> Data for processing:
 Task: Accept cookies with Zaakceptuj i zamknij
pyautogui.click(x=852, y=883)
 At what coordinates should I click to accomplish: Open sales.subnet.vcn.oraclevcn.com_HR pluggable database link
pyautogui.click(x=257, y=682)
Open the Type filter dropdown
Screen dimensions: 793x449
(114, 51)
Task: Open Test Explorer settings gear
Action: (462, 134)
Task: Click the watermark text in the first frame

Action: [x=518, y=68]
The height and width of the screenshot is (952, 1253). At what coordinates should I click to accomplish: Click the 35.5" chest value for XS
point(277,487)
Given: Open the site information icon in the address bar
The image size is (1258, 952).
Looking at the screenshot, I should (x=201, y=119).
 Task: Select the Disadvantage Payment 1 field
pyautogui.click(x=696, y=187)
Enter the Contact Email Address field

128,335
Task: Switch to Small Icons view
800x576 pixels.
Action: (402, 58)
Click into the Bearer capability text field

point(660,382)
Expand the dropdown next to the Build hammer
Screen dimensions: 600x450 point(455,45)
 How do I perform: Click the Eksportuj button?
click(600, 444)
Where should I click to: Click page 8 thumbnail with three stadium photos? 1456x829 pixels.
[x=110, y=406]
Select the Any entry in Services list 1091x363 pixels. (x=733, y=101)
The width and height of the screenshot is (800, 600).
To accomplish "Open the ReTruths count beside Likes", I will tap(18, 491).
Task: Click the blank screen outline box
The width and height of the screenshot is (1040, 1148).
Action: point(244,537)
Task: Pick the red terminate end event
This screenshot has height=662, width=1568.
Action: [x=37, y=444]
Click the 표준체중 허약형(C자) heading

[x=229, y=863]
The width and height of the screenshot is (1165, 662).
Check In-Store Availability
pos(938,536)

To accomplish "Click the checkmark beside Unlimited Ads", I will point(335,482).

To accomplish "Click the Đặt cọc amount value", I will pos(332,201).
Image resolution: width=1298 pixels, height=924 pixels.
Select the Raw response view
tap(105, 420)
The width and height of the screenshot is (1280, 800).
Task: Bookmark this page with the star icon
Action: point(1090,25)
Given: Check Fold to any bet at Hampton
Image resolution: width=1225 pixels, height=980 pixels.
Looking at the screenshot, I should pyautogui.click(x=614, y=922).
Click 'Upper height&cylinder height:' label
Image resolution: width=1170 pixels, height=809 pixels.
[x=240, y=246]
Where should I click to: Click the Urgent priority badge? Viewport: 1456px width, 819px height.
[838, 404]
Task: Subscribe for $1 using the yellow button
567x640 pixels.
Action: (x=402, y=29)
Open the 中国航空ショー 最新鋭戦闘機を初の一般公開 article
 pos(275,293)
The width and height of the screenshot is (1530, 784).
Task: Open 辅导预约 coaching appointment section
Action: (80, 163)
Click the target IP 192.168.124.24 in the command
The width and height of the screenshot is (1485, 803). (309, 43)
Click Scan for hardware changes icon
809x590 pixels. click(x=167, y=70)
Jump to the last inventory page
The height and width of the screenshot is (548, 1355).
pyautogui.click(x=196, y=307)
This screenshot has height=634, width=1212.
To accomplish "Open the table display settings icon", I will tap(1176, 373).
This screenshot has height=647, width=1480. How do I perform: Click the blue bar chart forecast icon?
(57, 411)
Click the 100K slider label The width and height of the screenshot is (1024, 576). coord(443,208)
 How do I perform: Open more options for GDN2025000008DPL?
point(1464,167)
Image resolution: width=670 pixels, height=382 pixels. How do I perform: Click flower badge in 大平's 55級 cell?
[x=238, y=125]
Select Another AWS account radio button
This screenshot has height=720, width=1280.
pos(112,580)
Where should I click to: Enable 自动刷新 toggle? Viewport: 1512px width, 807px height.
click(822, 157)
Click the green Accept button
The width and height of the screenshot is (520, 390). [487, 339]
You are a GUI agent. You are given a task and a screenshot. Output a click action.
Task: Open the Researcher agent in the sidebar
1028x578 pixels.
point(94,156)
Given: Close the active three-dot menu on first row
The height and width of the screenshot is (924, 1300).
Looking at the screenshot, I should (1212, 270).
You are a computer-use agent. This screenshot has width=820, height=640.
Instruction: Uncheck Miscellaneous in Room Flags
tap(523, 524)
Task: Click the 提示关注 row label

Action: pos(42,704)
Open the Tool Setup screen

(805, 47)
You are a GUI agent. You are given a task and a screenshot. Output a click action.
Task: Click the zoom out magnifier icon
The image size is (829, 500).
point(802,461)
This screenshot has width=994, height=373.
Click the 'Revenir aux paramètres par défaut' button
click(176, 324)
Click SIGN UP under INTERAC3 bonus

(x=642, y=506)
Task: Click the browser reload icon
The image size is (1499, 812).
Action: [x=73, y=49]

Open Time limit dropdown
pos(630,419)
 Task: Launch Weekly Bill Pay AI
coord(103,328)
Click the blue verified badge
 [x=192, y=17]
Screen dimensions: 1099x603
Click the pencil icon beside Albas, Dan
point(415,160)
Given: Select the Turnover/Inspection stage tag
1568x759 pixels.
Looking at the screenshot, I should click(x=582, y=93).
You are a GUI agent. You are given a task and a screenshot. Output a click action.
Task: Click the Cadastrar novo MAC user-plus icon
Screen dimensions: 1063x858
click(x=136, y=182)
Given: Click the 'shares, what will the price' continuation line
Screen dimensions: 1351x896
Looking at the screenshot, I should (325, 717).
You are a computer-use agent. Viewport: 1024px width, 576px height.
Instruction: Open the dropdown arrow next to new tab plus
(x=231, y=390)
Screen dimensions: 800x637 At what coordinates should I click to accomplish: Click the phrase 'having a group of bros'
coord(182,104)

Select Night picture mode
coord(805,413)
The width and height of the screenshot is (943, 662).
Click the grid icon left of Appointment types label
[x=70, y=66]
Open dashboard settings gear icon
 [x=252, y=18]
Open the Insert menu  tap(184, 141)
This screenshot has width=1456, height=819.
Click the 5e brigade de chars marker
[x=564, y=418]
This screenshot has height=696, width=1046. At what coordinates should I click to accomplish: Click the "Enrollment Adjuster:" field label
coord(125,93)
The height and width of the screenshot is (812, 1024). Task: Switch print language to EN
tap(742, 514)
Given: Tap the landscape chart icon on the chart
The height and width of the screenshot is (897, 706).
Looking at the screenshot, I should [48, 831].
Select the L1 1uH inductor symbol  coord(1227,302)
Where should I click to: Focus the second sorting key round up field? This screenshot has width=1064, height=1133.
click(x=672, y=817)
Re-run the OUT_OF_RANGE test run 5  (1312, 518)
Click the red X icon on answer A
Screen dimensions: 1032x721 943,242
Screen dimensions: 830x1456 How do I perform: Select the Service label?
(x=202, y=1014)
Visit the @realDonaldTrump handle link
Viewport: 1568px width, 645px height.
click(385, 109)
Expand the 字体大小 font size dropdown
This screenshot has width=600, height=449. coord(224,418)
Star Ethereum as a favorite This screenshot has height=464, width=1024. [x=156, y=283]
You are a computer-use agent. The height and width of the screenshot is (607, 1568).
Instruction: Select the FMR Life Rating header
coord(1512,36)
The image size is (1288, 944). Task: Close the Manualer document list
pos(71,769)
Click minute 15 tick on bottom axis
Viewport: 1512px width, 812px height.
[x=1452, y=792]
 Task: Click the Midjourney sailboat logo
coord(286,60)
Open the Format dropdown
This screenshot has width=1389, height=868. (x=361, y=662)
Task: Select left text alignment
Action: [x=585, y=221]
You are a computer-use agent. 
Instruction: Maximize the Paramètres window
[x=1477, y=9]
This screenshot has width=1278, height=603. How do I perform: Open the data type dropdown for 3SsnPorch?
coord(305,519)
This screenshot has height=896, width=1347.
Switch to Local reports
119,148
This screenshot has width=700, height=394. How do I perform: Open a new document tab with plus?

> Requirements: Return all of the entries above verbatim, with every line unchanged.

> The reply:
 Task: Accept cookies with Zaakceptuj i zamknij
pyautogui.click(x=852, y=883)
 At what coordinates should I click to accomplish: Open sales.subnet.vcn.oraclevcn.com_HR pluggable database link
pyautogui.click(x=257, y=682)
Open the Type filter dropdown
Screen dimensions: 793x449
(114, 51)
Task: Open Test Explorer settings gear
Action: (462, 134)
Task: Click the watermark text in the first frame

Action: [x=518, y=68]
The height and width of the screenshot is (952, 1253). At what coordinates should I click to accomplish: Click the 35.5" chest value for XS
point(277,487)
Given: Open the site information icon in the address bar
The image size is (1258, 952).
Looking at the screenshot, I should (x=201, y=119).
 Task: Select the Disadvantage Payment 1 field
pyautogui.click(x=696, y=187)
Enter the Contact Email Address field

128,335
Task: Switch to Small Icons view
800x576 pixels.
Action: (402, 58)
Click into the Bearer capability text field

point(660,382)
Expand the dropdown next to the Build hammer
Screen dimensions: 600x450 point(455,45)
 How do I perform: Click the Eksportuj button?
click(600, 444)
Where should I click to: Click page 8 thumbnail with three stadium photos? 1456x829 pixels.
[x=110, y=406]
Select the Any entry in Services list 1091x363 pixels. (x=733, y=101)
The width and height of the screenshot is (800, 600).
To accomplish "Open the ReTruths count beside Likes", I will tap(18, 491).
Task: Click the blank screen outline box
The width and height of the screenshot is (1040, 1148).
Action: point(244,537)
Task: Pick the red terminate end event
This screenshot has height=662, width=1568.
Action: [x=37, y=444]
Click the 표준체중 허약형(C자) heading

[x=229, y=863]
The width and height of the screenshot is (1165, 662).
Check In-Store Availability
pos(938,536)

To accomplish "Click the checkmark beside Unlimited Ads", I will point(335,482).

To accomplish "Click the Đặt cọc amount value", I will pos(332,201).
Image resolution: width=1298 pixels, height=924 pixels.
Select the Raw response view
tap(105, 420)
The width and height of the screenshot is (1280, 800).
Task: Bookmark this page with the star icon
Action: point(1090,25)
Given: Check Fold to any bet at Hampton
Image resolution: width=1225 pixels, height=980 pixels.
Looking at the screenshot, I should pyautogui.click(x=614, y=922).
Click 'Upper height&cylinder height:' label
Image resolution: width=1170 pixels, height=809 pixels.
[x=240, y=246]
Where should I click to: Click the Urgent priority badge? Viewport: 1456px width, 819px height.
[838, 404]
Task: Subscribe for $1 using the yellow button
567x640 pixels.
Action: (x=402, y=29)
Open the 中国航空ショー 最新鋭戦闘機を初の一般公開 article
 pos(275,293)
The width and height of the screenshot is (1530, 784).
Task: Open 辅导预约 coaching appointment section
Action: (80, 163)
Click the target IP 192.168.124.24 in the command
The width and height of the screenshot is (1485, 803). (309, 43)
Click Scan for hardware changes icon
809x590 pixels. click(x=167, y=70)
Jump to the last inventory page
The height and width of the screenshot is (548, 1355).
pyautogui.click(x=196, y=307)
This screenshot has height=634, width=1212.
To accomplish "Open the table display settings icon", I will tap(1176, 373).
This screenshot has height=647, width=1480. How do I perform: Click the blue bar chart forecast icon?
(57, 411)
Click the 100K slider label The width and height of the screenshot is (1024, 576). coord(443,208)
 How do I perform: Open more options for GDN2025000008DPL?
point(1464,167)
Image resolution: width=670 pixels, height=382 pixels. How do I perform: Click flower badge in 大平's 55級 cell?
[x=238, y=125]
Select Another AWS account radio button
This screenshot has height=720, width=1280.
pos(112,580)
Where should I click to: Enable 自动刷新 toggle? Viewport: 1512px width, 807px height.
click(822, 157)
Click the green Accept button
The width and height of the screenshot is (520, 390). [487, 339]
You are a GUI agent. You are given a task and a screenshot. Output a click action.
Task: Open the Researcher agent in the sidebar
1028x578 pixels.
point(94,156)
Given: Close the active three-dot menu on first row
The height and width of the screenshot is (924, 1300).
Looking at the screenshot, I should (1212, 270).
You are a computer-use agent. This screenshot has width=820, height=640.
Instruction: Uncheck Miscellaneous in Room Flags
tap(523, 524)
Task: Click the 提示关注 row label

Action: pos(42,704)
Open the Tool Setup screen

(805, 47)
You are a GUI agent. You are given a task and a screenshot. Output a click action.
Task: Click the zoom out magnifier icon
The image size is (829, 500).
point(802,461)
This screenshot has width=994, height=373.
Click the 'Revenir aux paramètres par défaut' button
click(176, 324)
Click SIGN UP under INTERAC3 bonus

(x=642, y=506)
Task: Click the browser reload icon
The image size is (1499, 812).
Action: [x=73, y=49]

Open Time limit dropdown
pos(630,419)
 Task: Launch Weekly Bill Pay AI
coord(103,328)
Click the blue verified badge
 [x=192, y=17]
Screen dimensions: 1099x603
Click the pencil icon beside Albas, Dan
point(415,160)
Given: Select the Turnover/Inspection stage tag
1568x759 pixels.
Looking at the screenshot, I should click(x=582, y=93).
You are a GUI agent. You are given a task and a screenshot. Output a click action.
Task: Click the Cadastrar novo MAC user-plus icon
Screen dimensions: 1063x858
click(x=136, y=182)
Given: Click the 'shares, what will the price' continuation line
Screen dimensions: 1351x896
Looking at the screenshot, I should (325, 717).
You are a computer-use agent. Viewport: 1024px width, 576px height.
Instruction: Open the dropdown arrow next to new tab plus
(x=231, y=390)
Screen dimensions: 800x637 At what coordinates should I click to accomplish: Click the phrase 'having a group of bros'
coord(182,104)

Select Night picture mode
coord(805,413)
The width and height of the screenshot is (943, 662).
Click the grid icon left of Appointment types label
[x=70, y=66]
Open dashboard settings gear icon
 [x=252, y=18]
Open the Insert menu  tap(184, 141)
This screenshot has width=1456, height=819.
Click the 5e brigade de chars marker
[x=564, y=418]
This screenshot has height=696, width=1046. At what coordinates should I click to accomplish: Click the "Enrollment Adjuster:" field label
coord(125,93)
The height and width of the screenshot is (812, 1024). Task: Switch print language to EN
tap(742, 514)
Given: Tap the landscape chart icon on the chart
The height and width of the screenshot is (897, 706).
Looking at the screenshot, I should [48, 831].
Select the L1 1uH inductor symbol  coord(1227,302)
Where should I click to: Focus the second sorting key round up field? This screenshot has width=1064, height=1133.
click(x=672, y=817)
Re-run the OUT_OF_RANGE test run 5  (1312, 518)
Click the red X icon on answer A
Screen dimensions: 1032x721 943,242
Screen dimensions: 830x1456 How do I perform: Select the Service label?
(x=202, y=1014)
Visit the @realDonaldTrump handle link
Viewport: 1568px width, 645px height.
click(385, 109)
Expand the 字体大小 font size dropdown
This screenshot has width=600, height=449. coord(224,418)
Star Ethereum as a favorite This screenshot has height=464, width=1024. [x=156, y=283]
You are a computer-use agent. The height and width of the screenshot is (607, 1568).
Instruction: Select the FMR Life Rating header
coord(1512,36)
The image size is (1288, 944). Task: Close the Manualer document list
pos(71,769)
Click minute 15 tick on bottom axis
Viewport: 1512px width, 812px height.
[x=1452, y=792]
 Task: Click the Midjourney sailboat logo
coord(286,60)
Open the Format dropdown
This screenshot has width=1389, height=868. (x=361, y=662)
Task: Select left text alignment
Action: [x=585, y=221]
You are a computer-use agent. 
Instruction: Maximize the Paramètres window
[x=1477, y=9]
This screenshot has width=1278, height=603. How do I perform: Open the data type dropdown for 3SsnPorch?
coord(305,519)
This screenshot has height=896, width=1347.
Switch to Local reports
119,148
This screenshot has width=700, height=394. How do I perform: Open a new document tab with plus?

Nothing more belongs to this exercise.